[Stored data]
* * * * * * * * *

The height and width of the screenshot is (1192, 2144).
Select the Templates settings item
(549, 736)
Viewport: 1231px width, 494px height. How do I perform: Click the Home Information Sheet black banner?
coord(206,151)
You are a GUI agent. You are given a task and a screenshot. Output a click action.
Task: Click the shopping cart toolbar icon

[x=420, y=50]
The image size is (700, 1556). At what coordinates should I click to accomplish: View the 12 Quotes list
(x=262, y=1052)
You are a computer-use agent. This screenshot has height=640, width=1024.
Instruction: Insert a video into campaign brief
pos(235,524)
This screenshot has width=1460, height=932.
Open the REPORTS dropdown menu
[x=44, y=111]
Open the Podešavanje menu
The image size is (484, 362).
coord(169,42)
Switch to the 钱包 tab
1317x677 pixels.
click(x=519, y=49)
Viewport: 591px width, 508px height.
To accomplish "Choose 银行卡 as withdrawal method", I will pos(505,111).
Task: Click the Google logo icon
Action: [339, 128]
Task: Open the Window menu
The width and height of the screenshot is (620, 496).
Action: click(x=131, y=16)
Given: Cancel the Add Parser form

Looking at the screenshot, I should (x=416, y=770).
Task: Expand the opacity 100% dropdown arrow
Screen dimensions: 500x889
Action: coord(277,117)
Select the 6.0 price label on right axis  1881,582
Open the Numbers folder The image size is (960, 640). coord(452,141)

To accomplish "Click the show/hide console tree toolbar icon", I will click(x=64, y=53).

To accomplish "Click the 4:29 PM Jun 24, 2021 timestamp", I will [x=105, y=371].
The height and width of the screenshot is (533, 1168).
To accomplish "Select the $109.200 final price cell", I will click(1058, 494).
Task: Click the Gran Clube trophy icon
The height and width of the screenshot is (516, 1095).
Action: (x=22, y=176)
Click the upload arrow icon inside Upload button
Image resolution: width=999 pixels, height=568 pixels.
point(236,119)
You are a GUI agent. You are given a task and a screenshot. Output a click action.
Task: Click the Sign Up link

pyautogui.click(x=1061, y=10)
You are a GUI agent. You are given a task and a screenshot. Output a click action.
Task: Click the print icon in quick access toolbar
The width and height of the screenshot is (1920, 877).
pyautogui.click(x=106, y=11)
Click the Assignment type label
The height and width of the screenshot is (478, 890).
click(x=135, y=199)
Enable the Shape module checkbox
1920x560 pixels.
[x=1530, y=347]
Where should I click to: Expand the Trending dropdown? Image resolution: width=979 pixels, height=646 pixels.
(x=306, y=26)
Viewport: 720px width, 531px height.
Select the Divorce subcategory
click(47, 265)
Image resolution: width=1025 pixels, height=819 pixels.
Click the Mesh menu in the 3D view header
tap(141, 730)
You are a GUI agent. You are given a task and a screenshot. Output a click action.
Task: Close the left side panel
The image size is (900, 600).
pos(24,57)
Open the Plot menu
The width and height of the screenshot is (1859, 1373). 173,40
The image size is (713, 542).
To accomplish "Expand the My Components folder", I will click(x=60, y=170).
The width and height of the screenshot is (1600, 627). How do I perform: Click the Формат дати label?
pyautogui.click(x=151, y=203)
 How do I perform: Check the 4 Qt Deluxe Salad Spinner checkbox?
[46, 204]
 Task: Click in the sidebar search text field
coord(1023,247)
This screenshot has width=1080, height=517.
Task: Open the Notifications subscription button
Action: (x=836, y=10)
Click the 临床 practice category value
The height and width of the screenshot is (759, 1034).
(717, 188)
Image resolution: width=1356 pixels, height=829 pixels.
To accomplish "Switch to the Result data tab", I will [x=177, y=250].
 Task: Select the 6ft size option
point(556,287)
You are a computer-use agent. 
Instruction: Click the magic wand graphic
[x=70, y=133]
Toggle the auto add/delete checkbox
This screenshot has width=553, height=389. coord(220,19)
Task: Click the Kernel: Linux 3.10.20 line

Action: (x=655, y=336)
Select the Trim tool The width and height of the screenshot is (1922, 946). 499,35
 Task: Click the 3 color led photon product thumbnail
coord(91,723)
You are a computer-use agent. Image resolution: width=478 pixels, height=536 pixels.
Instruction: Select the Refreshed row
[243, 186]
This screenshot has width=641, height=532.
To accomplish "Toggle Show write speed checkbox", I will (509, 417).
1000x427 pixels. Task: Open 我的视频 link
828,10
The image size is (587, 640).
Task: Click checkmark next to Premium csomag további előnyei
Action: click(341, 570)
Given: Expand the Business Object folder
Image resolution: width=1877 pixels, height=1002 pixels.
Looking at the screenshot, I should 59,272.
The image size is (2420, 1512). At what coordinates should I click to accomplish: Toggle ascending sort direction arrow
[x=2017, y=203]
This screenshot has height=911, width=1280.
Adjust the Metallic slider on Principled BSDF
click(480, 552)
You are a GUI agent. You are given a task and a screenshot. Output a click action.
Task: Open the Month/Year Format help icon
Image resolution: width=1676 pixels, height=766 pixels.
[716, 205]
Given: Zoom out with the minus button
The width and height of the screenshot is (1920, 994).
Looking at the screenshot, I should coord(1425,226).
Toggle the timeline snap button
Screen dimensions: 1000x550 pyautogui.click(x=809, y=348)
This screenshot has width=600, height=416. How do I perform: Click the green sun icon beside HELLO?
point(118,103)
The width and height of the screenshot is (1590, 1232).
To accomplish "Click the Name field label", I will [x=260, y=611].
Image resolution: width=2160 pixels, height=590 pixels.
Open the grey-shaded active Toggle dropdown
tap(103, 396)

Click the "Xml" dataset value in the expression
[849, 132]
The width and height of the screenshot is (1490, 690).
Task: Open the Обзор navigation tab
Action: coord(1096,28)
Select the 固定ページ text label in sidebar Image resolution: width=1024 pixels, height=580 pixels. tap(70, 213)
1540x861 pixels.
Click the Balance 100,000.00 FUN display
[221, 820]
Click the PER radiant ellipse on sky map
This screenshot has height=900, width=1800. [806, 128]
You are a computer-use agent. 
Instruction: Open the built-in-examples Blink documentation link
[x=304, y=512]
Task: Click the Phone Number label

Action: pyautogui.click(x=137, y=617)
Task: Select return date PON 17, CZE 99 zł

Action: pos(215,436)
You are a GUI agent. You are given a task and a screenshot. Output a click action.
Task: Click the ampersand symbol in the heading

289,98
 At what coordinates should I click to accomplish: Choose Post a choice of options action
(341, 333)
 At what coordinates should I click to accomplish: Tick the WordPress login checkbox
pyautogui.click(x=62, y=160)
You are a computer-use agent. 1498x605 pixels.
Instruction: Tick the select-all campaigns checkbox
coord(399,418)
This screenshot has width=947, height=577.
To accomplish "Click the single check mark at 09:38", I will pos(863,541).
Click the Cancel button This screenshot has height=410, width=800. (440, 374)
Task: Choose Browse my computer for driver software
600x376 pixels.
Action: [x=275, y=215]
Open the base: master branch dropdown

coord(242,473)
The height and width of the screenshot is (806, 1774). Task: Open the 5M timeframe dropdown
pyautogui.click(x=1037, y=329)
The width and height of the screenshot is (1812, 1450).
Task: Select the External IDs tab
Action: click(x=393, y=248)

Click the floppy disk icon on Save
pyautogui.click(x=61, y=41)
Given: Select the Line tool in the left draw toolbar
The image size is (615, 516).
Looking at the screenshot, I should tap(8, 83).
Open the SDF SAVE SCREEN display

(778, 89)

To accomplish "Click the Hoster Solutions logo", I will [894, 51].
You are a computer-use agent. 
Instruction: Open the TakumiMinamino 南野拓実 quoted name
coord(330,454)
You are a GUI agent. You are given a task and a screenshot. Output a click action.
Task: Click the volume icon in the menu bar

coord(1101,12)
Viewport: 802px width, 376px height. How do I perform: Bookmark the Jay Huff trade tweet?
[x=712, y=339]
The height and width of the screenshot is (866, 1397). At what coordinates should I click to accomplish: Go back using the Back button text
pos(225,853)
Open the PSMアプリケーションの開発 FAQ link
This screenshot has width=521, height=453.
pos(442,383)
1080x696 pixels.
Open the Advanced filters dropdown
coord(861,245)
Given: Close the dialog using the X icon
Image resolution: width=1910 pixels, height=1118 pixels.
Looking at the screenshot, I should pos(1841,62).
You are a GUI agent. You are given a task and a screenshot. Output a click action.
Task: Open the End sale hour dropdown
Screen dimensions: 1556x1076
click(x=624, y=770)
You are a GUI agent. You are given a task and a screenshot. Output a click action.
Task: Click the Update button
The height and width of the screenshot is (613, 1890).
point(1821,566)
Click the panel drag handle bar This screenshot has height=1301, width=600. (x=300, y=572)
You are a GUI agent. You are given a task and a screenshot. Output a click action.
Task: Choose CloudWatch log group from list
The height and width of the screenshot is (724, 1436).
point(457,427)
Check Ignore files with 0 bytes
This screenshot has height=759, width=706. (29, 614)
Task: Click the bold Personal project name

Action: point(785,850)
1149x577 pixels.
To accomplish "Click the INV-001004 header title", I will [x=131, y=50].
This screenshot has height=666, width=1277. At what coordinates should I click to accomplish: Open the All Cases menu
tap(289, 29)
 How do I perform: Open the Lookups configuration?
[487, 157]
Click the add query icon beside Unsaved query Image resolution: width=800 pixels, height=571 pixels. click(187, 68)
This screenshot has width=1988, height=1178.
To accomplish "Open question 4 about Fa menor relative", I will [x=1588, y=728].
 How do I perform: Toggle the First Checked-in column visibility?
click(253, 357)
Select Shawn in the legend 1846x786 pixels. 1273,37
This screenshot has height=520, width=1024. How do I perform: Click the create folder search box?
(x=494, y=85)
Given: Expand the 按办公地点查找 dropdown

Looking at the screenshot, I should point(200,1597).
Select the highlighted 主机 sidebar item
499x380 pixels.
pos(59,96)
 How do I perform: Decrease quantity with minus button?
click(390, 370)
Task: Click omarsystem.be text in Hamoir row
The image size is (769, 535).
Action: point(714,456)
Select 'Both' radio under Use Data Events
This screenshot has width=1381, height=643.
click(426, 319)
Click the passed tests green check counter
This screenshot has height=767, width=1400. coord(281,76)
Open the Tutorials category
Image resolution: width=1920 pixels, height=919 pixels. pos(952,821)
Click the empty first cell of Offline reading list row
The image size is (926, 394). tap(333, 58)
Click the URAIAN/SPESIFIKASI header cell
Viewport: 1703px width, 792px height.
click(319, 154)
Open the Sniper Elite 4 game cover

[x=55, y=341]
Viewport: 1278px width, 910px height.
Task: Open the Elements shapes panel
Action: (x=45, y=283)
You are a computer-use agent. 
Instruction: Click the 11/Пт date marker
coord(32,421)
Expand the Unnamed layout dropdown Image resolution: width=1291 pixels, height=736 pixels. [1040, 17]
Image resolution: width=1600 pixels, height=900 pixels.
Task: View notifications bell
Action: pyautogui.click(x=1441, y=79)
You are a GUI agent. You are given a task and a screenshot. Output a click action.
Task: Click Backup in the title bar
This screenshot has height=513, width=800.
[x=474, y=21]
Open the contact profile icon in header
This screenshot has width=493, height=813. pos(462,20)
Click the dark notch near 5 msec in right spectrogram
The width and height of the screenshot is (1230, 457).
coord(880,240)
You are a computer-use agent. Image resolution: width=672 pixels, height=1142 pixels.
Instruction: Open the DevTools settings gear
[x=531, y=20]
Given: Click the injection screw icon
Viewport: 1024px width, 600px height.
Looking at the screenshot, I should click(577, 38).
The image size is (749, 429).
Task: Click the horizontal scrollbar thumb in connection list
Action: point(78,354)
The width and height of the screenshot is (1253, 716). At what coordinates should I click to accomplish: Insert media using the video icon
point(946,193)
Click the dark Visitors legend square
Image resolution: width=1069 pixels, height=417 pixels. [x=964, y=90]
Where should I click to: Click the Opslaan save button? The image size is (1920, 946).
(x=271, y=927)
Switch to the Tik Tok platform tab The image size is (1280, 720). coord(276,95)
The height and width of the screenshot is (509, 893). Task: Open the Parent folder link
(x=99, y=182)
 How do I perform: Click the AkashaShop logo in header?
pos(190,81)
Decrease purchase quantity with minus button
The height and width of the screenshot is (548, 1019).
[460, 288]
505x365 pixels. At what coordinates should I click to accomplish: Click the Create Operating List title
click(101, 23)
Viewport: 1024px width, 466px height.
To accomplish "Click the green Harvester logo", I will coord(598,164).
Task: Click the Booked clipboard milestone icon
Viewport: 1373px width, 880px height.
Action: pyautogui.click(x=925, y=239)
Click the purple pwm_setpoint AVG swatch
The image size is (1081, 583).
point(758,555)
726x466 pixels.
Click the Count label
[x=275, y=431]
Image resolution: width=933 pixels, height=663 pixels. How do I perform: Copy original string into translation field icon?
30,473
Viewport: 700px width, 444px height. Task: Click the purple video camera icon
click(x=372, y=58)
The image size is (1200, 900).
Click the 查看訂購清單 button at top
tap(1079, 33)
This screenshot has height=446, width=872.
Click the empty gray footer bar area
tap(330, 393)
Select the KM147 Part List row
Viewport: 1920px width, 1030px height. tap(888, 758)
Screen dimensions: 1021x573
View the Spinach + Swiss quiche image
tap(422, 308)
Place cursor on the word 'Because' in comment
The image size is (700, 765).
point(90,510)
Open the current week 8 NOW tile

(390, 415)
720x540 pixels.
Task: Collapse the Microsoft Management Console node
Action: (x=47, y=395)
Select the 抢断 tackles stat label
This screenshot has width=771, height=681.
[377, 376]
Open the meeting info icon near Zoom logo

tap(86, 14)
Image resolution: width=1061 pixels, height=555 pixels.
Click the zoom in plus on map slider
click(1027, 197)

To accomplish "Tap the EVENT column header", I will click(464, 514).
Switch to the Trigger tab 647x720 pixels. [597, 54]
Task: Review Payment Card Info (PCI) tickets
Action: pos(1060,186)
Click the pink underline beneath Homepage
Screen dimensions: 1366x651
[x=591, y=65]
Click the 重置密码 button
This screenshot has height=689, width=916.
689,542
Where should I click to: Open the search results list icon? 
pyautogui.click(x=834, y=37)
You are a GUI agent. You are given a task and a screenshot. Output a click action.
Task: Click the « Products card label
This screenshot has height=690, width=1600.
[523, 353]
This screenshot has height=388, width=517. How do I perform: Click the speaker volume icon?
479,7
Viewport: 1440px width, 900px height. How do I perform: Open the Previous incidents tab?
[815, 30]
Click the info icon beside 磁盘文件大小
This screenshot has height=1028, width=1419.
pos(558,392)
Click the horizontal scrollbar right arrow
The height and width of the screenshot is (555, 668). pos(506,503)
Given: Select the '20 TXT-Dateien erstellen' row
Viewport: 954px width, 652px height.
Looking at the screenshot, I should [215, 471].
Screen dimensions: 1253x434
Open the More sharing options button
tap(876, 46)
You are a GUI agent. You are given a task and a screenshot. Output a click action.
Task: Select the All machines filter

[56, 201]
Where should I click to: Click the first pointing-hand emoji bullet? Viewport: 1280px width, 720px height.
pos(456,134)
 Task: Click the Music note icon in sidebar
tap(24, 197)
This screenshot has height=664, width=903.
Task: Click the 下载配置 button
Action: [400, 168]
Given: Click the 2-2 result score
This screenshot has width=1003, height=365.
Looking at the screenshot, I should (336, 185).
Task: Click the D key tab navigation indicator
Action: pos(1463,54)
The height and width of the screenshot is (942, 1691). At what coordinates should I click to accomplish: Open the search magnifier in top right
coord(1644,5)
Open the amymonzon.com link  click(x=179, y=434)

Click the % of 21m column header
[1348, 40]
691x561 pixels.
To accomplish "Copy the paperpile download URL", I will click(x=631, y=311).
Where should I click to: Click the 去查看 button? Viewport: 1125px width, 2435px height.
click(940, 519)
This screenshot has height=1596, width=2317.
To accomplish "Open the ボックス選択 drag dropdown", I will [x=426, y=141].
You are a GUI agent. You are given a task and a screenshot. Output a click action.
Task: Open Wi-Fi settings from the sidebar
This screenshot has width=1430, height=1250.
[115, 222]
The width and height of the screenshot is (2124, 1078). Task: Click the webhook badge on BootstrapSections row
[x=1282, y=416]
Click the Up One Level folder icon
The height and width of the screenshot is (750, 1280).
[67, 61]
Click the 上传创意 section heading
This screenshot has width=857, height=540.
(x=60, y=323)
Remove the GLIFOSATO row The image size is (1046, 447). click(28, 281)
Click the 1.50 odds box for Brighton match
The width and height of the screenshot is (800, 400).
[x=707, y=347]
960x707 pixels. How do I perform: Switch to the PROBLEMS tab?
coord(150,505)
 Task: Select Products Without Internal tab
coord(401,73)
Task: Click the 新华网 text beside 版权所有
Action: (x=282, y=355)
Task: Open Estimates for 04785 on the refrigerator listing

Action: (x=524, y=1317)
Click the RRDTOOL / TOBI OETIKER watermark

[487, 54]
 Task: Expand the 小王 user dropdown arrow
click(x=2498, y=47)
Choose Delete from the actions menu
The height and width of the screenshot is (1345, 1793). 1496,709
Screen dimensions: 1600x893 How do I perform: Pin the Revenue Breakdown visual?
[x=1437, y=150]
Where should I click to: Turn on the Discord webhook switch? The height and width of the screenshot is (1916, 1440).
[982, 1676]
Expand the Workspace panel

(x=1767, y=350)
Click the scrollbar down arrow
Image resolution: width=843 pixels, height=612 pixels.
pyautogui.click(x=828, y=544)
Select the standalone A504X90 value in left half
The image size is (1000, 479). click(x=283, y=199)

* * * * * * * * *

Each line above that includes "price" counts once; state the total and nothing more.

2